C’est une première en France depuis 50 ans. L’exposition « Picasso – les 156 dernières gravures » a pris ses quartiers jusqu’au 4 janvier 2026 au 21, bis Mirabeau, au cœur d’Aix-en-Provence.
Si l’on célèbre surtout Picasso pour ses peintures, la nouvelle exposition nichée au cœur du cours Mirabeau rappelle que l’artiste fut aussi graveur. Plus de 150 estampes, toutes réalisées durant les dernières années de sa vie, sont à l’honneur à Aix-en-Provence.
Si toutes les œuvres présentes sont achevées, seules trois portent la signature de l’artiste. Toutes, cependant, arborent le cachet de l’atelier, et font preuve d’une originalité artistique sans nom.
Picasso y a exploré plusieurs techniques : l’eau-forte, la pointe-sèche, l’aquatinte au sucre, le grattoir… Des différences très subtiles à première vue, épousant des techniques de gravure classiques ou plus originales. Pour les distinguer, les cartels présentent chacun un trait de couleur représentant la technique utilisée.
Sans ordre précis, Picasso revisite des thèmes qui lui sont familiers : le portrait, le nu, le personnage costumé, mais aussi la vieillesse, sujet omniprésent à cette période de sa vie.
Des planches de retour en France pour la première fois
Mise en place par la galerie Baudoin Lebon, l’exposition rend visible ces gravures en France pour la première fois depuis 1974. Ce n’est donc que la deuxième présentation française de cette série, la dernière exposition remontant aux années 1980 à Barcelone.
Les gravures proviennent de la collection privée du marchand d’art et collectionneur d’estampes Henri Petiet. Prêtées pour l’occasion, elles sont estimées à une valeur de 355 000 euros.
Un parcours qui conte l’histoire
En réalité, seules 155 gravures sont exposées : la 156e planche, endommagée, n’a pas pu être présente. Peu importe, le parcours se révèle riche et cohérent.
Si Picasso lui-même ne revendiquait pas de chronologie logique à ses gravures, les commissaires d’exposition ont fait le choix d’organiser une visite défilant de thème en thème. De plus, Picasso ne donnait pas de titres à ses estampes.
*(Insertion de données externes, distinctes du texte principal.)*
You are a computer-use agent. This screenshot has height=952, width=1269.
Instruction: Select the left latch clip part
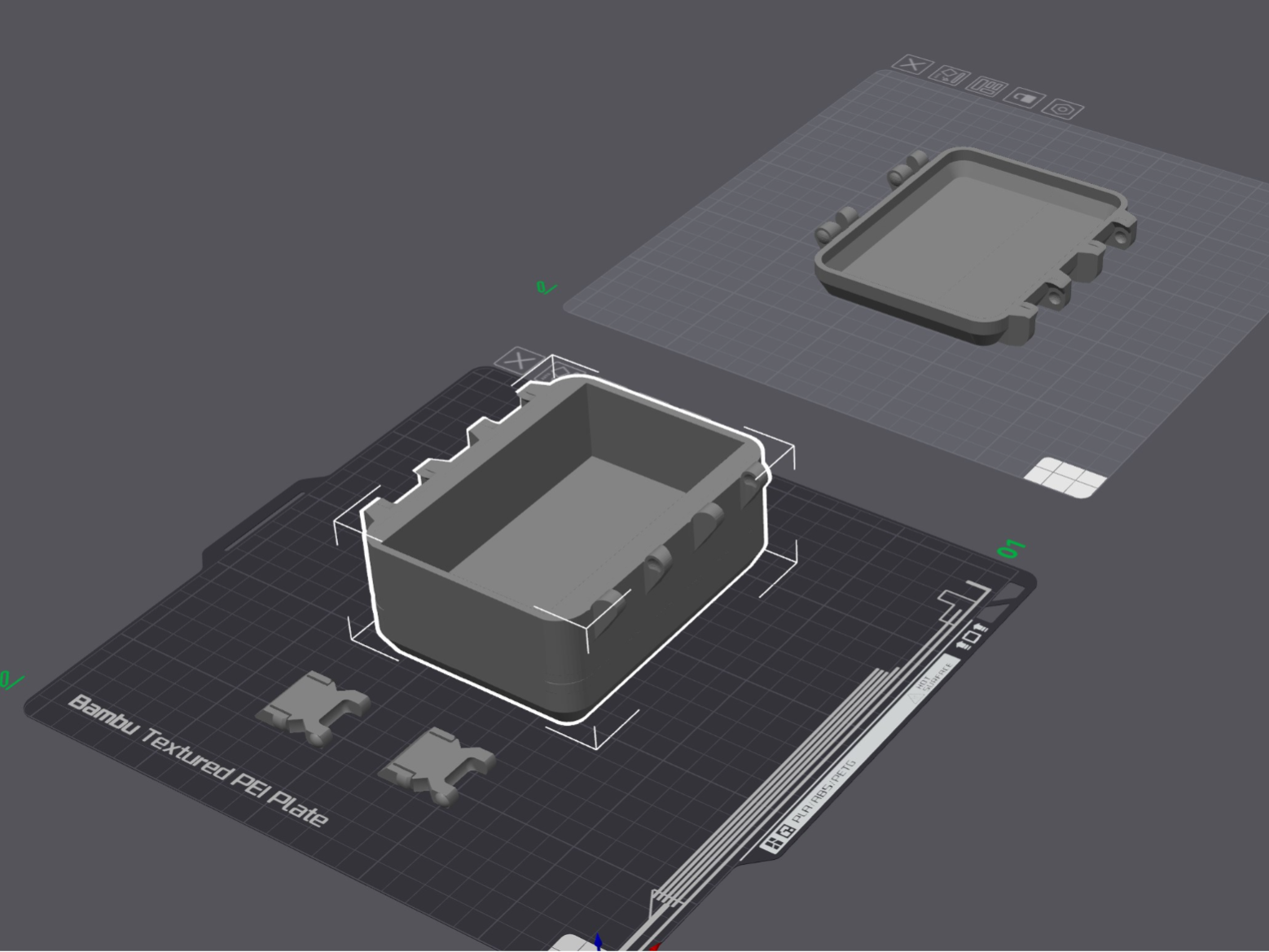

Chaque titre visible est donc alloué par un tiers. Pour rester au plus proche de l’histoire, l’exposition met donc en avant les numéros et dates des planches.
Caroline Lemoine, commissaire de l’exposition, souligne également la volonté de montrer Picasso sans détour, y compris dans sa relation problématique avec les femmes. L’exposition assume ainsi une lecture honnête et complète de son œuvre.
Entre thématique et sensibilité
Le visiteur est accueilli par des citations de Picasso et des estampes d’inspiration cubiste, rappelant l’artiste le plus connu du grand public.
En face, le regard se déplace déjà sur quelque chose de plus intime, avec le thème du modèle. Une série mêlant gravures claires et foncées, avant de passer au cœur de la création, le thème de l’atelier. On y devine des fragments du quotidien artistique de Picasso et, même, une touche légère immiscée dans une estampe : un personnage, même si abstrait, vêtu de pattes d’eph, clin d’œil aux années 1970 .
Place ensuite aux personnages costumés, où les thèmes du cirque ou encore de la corrida, très prisés par l’artiste, sont mis en avant. L’exposition achemine enfin vers le thème de l’art classique, comme pour renouer avec les débuts de l’art de Picasso. Le jeu des proportions, le modèle, la présence du trait fin… Le tout ramène presque à un cours d’histoire de l’art.
Enfin, la visite s’achève par un film de 1h18, projeté en continu. Pas de panique, nul n’est obligé de rester durant toute la durée. Quelques minutes suffisent pour voir se superposer les traits de Picasso jusqu’à la naissance de l’œuvre finale, dans une sorte de poésie visuelle.
Un lieu de culture ouvert à tous
Depuis maintenant cinq ans, le 21, bis Mirabeau accueille expositions et projets culturels renouvelés tous les trois ou quatre mois. « Des expositions d’une grande qualité », salue Nicole Joulia, vice-présidente déléguée à la Culture du Conseil départemental des Bouches-du-Rhône.
Elle souligne également la vocation honorable de ce lieu : rendre l’art accessible à tous, quels que soient les milieux sociaux, avec une entrée gratuite.
À noter que tous les mercredis, samedis et dimanches des ateliers d’art plastique sont proposés aux adultes, ados et enfants à partir de 6 ans. L’objectif est d’offrir une nouvelle réflexion sur la gravure et le corps. Ateliers de gravure sur aluminium, atelier dessin cubiste… autant de manières d’explorer le geste et d’apprendre.